Plan for Your Exodus

I’m a planner. I’m comfortable with spontaneity, but only if there’s no chance of disaster if something doesn’t go well! I’m most comfortable with thinking ahead and creating a plan so everyone knows what they’re doing when. I enjoy making a list of things to do, checking them off, and seeing everything fall into place.

God is a planner, too. In fact, He planned the greatest act in history—Jesus’s crucifixion—when He created the world. He even planned our existence and calling before Creation (Ephesians 1:4-5; Jeremiah 1:5)!

All inhabitants of the earth will worship the beast—all whose names have not been written in the Lamb’s book of life, the Lamb who was slain from the creation of the world (Revelation 13:8, NIV).

There’s a time to be spontaneous. But there are times in our lives that God wants us to plan, even if it doesn’t seem like it makes any sense to our natural senses.

We see an example of this in Exodus when God made a promise of deliverance to His people. He told them what He was going to do to ensure their deliverance, then gave them instructions to prepare for it. First was the preparation and consumption of the Passover Lamb, an Old Testament foretelling of Jesus. Then He gave them instructions on how to prepare their wardrobe so they would be ready to exit when the time came.

This is how you are to eat it: with your cloak tucked into your belt, your sandals on your feet and your staff in your hand. Eat it in haste; it is the Lord’s Passover (Exodus 12:11).
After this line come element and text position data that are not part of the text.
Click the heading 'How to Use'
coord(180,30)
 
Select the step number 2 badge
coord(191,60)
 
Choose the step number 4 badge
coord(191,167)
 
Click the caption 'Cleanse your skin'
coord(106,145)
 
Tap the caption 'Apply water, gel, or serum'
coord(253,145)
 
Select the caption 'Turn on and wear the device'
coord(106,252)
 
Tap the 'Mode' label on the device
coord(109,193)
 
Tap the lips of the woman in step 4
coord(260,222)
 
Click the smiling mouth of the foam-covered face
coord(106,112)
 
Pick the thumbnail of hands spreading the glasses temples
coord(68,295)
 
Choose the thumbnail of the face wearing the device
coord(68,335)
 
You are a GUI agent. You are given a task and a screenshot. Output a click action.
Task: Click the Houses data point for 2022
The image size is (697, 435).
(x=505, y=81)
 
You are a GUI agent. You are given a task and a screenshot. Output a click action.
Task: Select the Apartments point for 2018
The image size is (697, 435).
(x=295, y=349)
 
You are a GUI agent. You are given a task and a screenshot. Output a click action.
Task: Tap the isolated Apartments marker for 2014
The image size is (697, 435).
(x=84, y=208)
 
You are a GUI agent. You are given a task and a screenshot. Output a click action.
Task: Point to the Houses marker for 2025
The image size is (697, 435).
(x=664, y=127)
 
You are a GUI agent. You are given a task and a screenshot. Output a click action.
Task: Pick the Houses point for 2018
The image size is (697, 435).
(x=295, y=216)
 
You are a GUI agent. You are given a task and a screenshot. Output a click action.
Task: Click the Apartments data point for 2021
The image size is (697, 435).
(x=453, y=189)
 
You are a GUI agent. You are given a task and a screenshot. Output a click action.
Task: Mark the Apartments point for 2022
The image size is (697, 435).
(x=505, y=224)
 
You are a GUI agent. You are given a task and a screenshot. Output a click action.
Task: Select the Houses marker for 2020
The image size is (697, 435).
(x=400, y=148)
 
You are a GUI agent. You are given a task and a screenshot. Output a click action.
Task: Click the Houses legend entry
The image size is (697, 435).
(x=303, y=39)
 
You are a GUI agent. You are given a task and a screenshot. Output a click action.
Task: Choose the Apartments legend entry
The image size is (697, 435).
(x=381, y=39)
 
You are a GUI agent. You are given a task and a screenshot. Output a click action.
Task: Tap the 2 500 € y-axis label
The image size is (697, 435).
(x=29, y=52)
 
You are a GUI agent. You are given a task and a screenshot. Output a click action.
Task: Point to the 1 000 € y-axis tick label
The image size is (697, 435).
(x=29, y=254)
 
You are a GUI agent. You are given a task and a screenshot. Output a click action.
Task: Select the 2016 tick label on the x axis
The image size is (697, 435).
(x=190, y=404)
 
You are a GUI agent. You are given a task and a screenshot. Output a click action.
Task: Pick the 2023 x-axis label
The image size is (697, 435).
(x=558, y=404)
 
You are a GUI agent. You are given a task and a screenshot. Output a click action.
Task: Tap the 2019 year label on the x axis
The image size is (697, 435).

You may desire an exodus from a certain season in your life. Maybe you’ve been a slave to sickness or an empty bank account. Maybe you have a dream that God put in your heart that seems impossible. Whatever the case, one of God’s steps toward “deliverance” is preparing for what you’ve prayed for or desired.

You see, faith without works is dead. If we genuinely believe (have faith) God has heard our prayer and has a future full of hope for us, we will act on that belief. Otherwise, we are only just wishing for something we’re not confident will happen.

What is the benefit, my fellow believers, if someone claims to have faith but has no [good] works [as evidence]? Can that [kind of] faith save him? [No, a mere claim of faith is not sufficient—genuine faith produces good works.] If a brother or sister is without [adequate] clothing and lacks [enough] food for each day, and one of you says to them, “Go in peace [with my blessing], [keep] warm and feed yourselves,” but he does not give them the necessities for the body, what good does that do? So too, faith, if it does not have works [to back it up], is by itself dead [inoperative and ineffective] (James 2:14-17, AMPC).

The children of Israel trusted God and His promises enough to obey what God said. They believed their exodus would happen, even though they were still slaves. They still lived in the same dirty home with the same hard labor scheduled the next day. But in preparation for what they believed to be true, they put on their cloak and sandals, ready for travel.

The Bible makes it clear that people who receive from God are those who believe and don’t doubt. That confidence doesn’t sit dormant inside their hearts. Action follows. We might think there was something wrong with a farmer if he called himself a farmer but never went out into his field and planted seed. We’d really be concerned if one of our friends announced they were an employee at the mall yet never got off the couch to work for a paycheck.

God may tell us to put on our sandals by participating in something that physically we don’t feel up to doing. He may tell us to pick up our staff by showing acts of kindness, even though our relationship doesn’t seem salvageable. He may tell us to put on our cloak by putting on the garment of praise when life’s circumstances are weighing us down. He may tell us to partake of the Passover Lamb by giving financially to someone in need, even though our own finances are tight.

Years ago, I was experiencing symptoms that left me physically weak and sensitive to heat. As staff at my church, I was asked to help at your church’s kid’s camp. It required leading a group of children from one activity to the next, sometimes out in the summer heat. Before the camp began, I helped deliver food to houses where camp staff would be staying. Even when doing this I felt very weak. As I sat in the van’s driver’s seat, I asked God how I was going to be able to endure the following week’s activities. He spoke to my heart clearly, “Move forward confidently, doubting nothing.” I took Him at His Word and entered the camp week, trusting that He would give me the strength I needed. Sure enough, I ran and jumped with the twelve children assigned to me—in the heat—with no negative symptoms. I even housed teenage girls at my trailer, which included late nights. If I had not “moved forward confidently, doubting nothing,” I am confident I would have not had the strength and health God had promised. God required me to act on what He said to see His promise fulfilled.

Often, people decide for themselves what their faith action should be. True faith, however, always acts on a Word from God, not on an assumption. Nor does it copy someone else’s faith action. Just because someone runs a marathon while ill doesn’t mean we should. Just because someone gives away all their money to gain a financial harvest for their financial need, doesn’t mean we should do the same. Our faith must be genuine—from our own hearts and from our own word from God. Otherwise, it’s fake, or pretend faith, which could cost us your freedom (2 Timothy 1:5). Whatever He tells us to do, we should do it (John 2:5). That’s what confirms our exodus!